***** GIVEN TEXT

Magnetic RE₂NiMnO₆ double-perovskites: thin films and superlattices

The double-perovskite RE₂NiMnO₆ (RE= rare earth) family is characterized for being insulating ferromagnets, an unusual combination of properties. Ferromagnetism arises through oxygen-mediated superexchange in the rock salt-ordered Ni/Mn sublattice. The Curie Temperature of La₂NiMnO₆ is T_c=280K, and for the other members of the family T_c decreases linearly with the size of the ionic radius of the RE [1].

Here we will show that epitaxial RE₂NiMnO₆ films (RE=La, Nd, Sm), grown by off-axis RHEED magnetron sputtering, display long-range Ni²⁺ and Mn⁴⁺ order and strain-independent bulk-like T_C at a thickness of 30 unit cells [2,3]. We find that the ferromagnetic behavior occurs down to ultra-low thicknesses of (at least) 3 unit cells (~1.2 nm). However, below 10 unit cells, the magnetic properties deteriorate due to an interfacial charge transfer caused by the polar discontinuity at the RE₂NiMnO₆/SrTiO₃ interface [3,4]. For the case of Nd₂NiMnO₆, a detailed x-ray magnetic circular dichroism (XMCD) study allows us to separate the magnetic components into a robust ferromagnetic Ni/Mn sublattice and a paramagnetic Nd sublattice [3].

We will also present our latest efforts in combining different RE₂NiMnO₆ double perovskites into potential multiferroic artificially-layered superlattices as predicted by first principles [5].

**********
***** COLLECTED MATERIAL

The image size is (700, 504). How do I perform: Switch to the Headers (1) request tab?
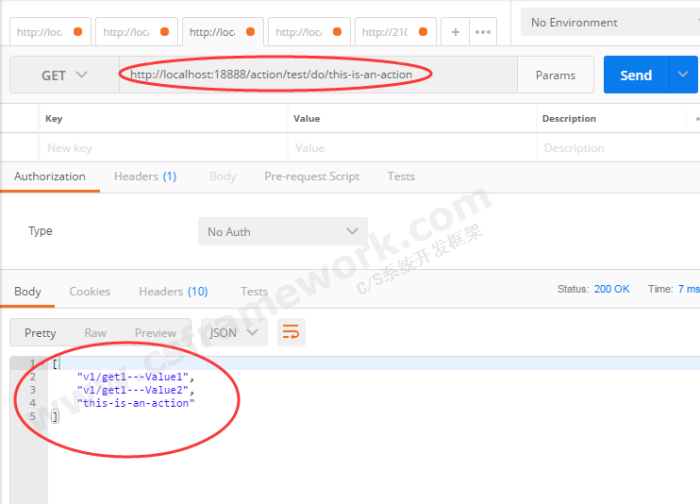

**********

• [INSTRUCTIONS TO FOLLOW]
Answer these questions from the text on RE₂NiMnO₆ double perovskites.
1. What Curie temperature does the text give for La₂NiMnO₆?
2. By what method were the epitaxial films grown?
3. Below what thickness do the films' magnetic properties deteriorate?

• [EXPECTED ANSWER]
1. T_c = 280 K.
2. Off-axis RHEED magnetron sputtering.
3. Below 10 unit cells.